Design Of Embedded VPN Security Gateway Based On IPSec

The network is developping faster and faster, more and more people use it to communicate with each other and share resources. The open trait of network brings a lot of convenience, but there are still many security problems existing in the network.We design a VPN security gateway suitable for little enterprises to establish secure Intranet. At fist, we analyze some security problems existing in the network, then give some methods to resolve such problems. These methods include Firewall, IDS, VPN, IPSec encryption and authentication.We analyze what functions are needed for enterprise gateway, then we could supply different protection mechanism for different resources and environment. VPN technology is very popular now. It is established on the basis of Internet common establishment to protect communication security. VPN involves such technologies as tunnel; authentication; encryption and integrity. IPSec is a standard security protocol for implementing VPN technology. Its extrusive advantage is to supply authentication and encryption for IP packets. So we mainly choose to realize IPSec in VPN security gateway.An overall project design is given in the text on the basis of analyzing what is required for enterprise security. The implementation of VPN security gateway includes two aspects: hardware realization and software realization. What I do in the project is to design an VPN security gateway based on IPSec.

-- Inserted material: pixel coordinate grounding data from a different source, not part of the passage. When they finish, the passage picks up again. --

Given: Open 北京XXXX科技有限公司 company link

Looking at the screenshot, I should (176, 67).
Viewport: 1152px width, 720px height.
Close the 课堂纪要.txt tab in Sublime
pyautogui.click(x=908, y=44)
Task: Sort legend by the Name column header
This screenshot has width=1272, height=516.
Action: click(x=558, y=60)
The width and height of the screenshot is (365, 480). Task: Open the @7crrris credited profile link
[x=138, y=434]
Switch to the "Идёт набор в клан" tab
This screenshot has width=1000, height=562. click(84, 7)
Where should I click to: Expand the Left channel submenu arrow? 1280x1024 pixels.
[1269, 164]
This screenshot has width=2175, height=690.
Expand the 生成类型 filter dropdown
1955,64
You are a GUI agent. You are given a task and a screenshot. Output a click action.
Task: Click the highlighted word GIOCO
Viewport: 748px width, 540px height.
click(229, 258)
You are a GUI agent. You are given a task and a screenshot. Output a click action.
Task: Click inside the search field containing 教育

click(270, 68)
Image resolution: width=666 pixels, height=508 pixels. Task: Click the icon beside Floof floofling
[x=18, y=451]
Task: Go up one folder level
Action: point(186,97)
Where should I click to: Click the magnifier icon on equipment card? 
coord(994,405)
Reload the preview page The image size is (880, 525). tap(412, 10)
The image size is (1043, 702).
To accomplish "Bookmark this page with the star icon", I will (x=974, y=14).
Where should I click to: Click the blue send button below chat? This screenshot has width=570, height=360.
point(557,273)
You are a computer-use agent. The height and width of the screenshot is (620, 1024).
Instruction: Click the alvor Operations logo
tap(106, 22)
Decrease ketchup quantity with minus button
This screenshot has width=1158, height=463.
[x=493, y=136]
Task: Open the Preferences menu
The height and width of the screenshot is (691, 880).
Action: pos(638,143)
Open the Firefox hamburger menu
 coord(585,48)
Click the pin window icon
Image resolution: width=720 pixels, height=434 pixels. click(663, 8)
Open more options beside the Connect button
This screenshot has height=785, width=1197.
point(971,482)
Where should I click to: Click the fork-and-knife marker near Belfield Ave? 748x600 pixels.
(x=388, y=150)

So I give an IPSec VPN model in this part, and describe how the database is processed in this model. NAT technology is used widely in VPN gateway. But when IPSec and NAT work together, there will be some problems .I recommend two ways to solve these problems after I do some analysis.I choose IXDP425 development board as the hardware developing platform in hardware realizatioin part. IXDP425 is an evaluating board based on IXP425 network processor. IXP425 supports on-line processing over different kinds of data, It supplies many high speed Ethernet interfaces, so it can connect with intranet and extranet easily. On the other side It has a special engine for encrypting. So IXDP425 has great advantages of realizing security protocol and technology.The last part is about Linux transplant. The works include establishing environment of translating and editing; reducing and configuring kernel; making root file system.